■ **INSTRUCTIONS TO FOLLOW**
Reproduce each record below exactly as written.

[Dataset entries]
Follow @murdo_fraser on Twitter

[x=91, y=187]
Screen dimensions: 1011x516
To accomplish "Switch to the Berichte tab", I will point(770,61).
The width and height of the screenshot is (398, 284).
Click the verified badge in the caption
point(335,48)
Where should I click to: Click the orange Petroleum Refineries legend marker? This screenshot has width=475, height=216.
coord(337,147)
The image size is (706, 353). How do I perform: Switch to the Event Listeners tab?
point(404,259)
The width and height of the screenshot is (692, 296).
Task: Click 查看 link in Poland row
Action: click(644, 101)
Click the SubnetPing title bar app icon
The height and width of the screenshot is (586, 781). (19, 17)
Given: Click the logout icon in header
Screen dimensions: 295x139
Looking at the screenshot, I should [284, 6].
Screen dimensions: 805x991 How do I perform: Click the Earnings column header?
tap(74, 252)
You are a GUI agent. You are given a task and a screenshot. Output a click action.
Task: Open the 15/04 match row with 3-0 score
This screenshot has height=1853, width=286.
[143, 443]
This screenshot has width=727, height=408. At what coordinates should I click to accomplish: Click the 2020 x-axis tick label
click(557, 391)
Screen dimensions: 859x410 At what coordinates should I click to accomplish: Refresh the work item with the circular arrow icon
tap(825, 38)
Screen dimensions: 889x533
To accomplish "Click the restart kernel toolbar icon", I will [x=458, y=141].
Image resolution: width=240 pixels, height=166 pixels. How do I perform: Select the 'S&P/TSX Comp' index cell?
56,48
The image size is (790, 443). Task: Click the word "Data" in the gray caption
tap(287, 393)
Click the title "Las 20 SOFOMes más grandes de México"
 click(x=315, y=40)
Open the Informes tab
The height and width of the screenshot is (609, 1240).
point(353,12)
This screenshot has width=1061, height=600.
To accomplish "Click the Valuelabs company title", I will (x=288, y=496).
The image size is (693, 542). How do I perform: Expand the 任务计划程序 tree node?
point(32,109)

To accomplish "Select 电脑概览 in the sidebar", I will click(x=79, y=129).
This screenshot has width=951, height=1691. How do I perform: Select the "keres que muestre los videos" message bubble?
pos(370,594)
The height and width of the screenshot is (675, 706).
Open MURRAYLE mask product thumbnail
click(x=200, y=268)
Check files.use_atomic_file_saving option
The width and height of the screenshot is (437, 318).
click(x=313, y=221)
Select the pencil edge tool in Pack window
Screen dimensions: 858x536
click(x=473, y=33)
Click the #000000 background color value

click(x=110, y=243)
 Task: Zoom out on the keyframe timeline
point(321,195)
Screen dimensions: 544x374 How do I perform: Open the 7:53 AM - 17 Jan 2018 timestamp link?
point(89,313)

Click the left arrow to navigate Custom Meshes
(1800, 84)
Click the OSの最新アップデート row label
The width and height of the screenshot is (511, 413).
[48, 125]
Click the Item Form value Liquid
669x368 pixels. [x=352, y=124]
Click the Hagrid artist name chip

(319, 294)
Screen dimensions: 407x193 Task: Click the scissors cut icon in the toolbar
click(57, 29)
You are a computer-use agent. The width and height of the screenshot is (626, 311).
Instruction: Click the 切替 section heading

■ **TASK SOLUTION**
Follow @murdo_fraser on Twitter

[x=91, y=187]
Screen dimensions: 1011x516
To accomplish "Switch to the Berichte tab", I will point(770,61).
The width and height of the screenshot is (398, 284).
Click the verified badge in the caption
point(335,48)
Where should I click to: Click the orange Petroleum Refineries legend marker? This screenshot has width=475, height=216.
coord(337,147)
The image size is (706, 353). How do I perform: Switch to the Event Listeners tab?
point(404,259)
The width and height of the screenshot is (692, 296).
Task: Click 查看 link in Poland row
Action: click(644, 101)
Click the SubnetPing title bar app icon
The height and width of the screenshot is (586, 781). (19, 17)
Given: Click the logout icon in header
Screen dimensions: 295x139
Looking at the screenshot, I should [284, 6].
Screen dimensions: 805x991 How do I perform: Click the Earnings column header?
tap(74, 252)
You are a GUI agent. You are given a task and a screenshot. Output a click action.
Task: Open the 15/04 match row with 3-0 score
This screenshot has height=1853, width=286.
[143, 443]
This screenshot has width=727, height=408. At what coordinates should I click to accomplish: Click the 2020 x-axis tick label
click(557, 391)
Screen dimensions: 859x410 At what coordinates should I click to accomplish: Refresh the work item with the circular arrow icon
tap(825, 38)
Screen dimensions: 889x533
To accomplish "Click the restart kernel toolbar icon", I will [x=458, y=141].
Image resolution: width=240 pixels, height=166 pixels. How do I perform: Select the 'S&P/TSX Comp' index cell?
56,48
The image size is (790, 443). Task: Click the word "Data" in the gray caption
tap(287, 393)
Click the title "Las 20 SOFOMes más grandes de México"
 click(x=315, y=40)
Open the Informes tab
The height and width of the screenshot is (609, 1240).
point(353,12)
This screenshot has width=1061, height=600.
To accomplish "Click the Valuelabs company title", I will (x=288, y=496).
The image size is (693, 542). How do I perform: Expand the 任务计划程序 tree node?
point(32,109)

To accomplish "Select 电脑概览 in the sidebar", I will click(x=79, y=129).
This screenshot has width=951, height=1691. How do I perform: Select the "keres que muestre los videos" message bubble?
pos(370,594)
The height and width of the screenshot is (675, 706).
Open MURRAYLE mask product thumbnail
click(x=200, y=268)
Check files.use_atomic_file_saving option
The width and height of the screenshot is (437, 318).
click(x=313, y=221)
Select the pencil edge tool in Pack window
Screen dimensions: 858x536
click(x=473, y=33)
Click the #000000 background color value

click(x=110, y=243)
 Task: Zoom out on the keyframe timeline
point(321,195)
Screen dimensions: 544x374 How do I perform: Open the 7:53 AM - 17 Jan 2018 timestamp link?
point(89,313)

Click the left arrow to navigate Custom Meshes
(1800, 84)
Click the OSの最新アップデート row label
The width and height of the screenshot is (511, 413).
[48, 125]
Click the Item Form value Liquid
669x368 pixels. [x=352, y=124]
Click the Hagrid artist name chip

(319, 294)
Screen dimensions: 407x193 Task: Click the scissors cut icon in the toolbar
click(57, 29)
You are a computer-use agent. The width and height of the screenshot is (626, 311).
Instruction: Click the 切替 section heading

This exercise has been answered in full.